Алфавит от A до S - Навид Кермани
Наверное, я стала такой резкой и непрямой только потому, что не хотела походить на бабушку – всепрощающую, всепринимающую, женственную, – а теперь люблю ее именно за это.
* * *
Сколько раз я приземлялась в Германии, и ни разу меня не останавливали на таможне. Только сегодня, когда у меня с собой двадцать тысяч евро, которые дал мне отец, потому что не может перевести их за границу сам, будто лично виноват в ядерной программе. Я как можно спокойнее прохожу мимо двух таможенников, и один из них жестом просит меня выйти из толпы пассажиров. Хочется сделать ему комплимент. Неужели прочитал на моем лице чувство вины за то, что я все-таки не взяла с собой ту коробку?

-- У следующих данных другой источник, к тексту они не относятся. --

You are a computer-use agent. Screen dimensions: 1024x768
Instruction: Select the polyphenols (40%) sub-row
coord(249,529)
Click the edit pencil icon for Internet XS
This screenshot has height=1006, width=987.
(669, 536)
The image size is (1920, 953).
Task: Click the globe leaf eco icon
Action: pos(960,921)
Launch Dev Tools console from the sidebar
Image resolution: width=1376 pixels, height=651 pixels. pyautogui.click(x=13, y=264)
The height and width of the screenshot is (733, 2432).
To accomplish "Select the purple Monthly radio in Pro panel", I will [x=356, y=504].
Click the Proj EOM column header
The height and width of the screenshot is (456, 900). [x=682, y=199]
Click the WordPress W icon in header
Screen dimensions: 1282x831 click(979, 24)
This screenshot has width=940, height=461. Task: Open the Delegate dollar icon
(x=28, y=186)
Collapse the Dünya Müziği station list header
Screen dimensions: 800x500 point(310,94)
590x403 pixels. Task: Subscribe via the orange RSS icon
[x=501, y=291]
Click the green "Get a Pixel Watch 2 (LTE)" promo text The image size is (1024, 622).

Сотрудник таможни спрашивает, хочу ли я присутствовать при том, как он положит банкноты в счетную машину. Происходит то, что никогда бы не случилось в такой стране, как Иран, и что, вероятно, было бы абсолютно немыслимо в большинстве стран мира в ситуации, когда чиновник изымает у гражданина двадцать тысяч евро:
– Нет, – говорю я.
* * *
Мужчина, с которым ты прожила более двадцати лет, забирает вас из аэропорта, доносит чемодан до двери, но не заносит внутрь. Спускается по лестнице к машине, которая с включенной аварийкой перекрывает дорогу.
– Да, да, уже уезжаю! – слышишь его крик.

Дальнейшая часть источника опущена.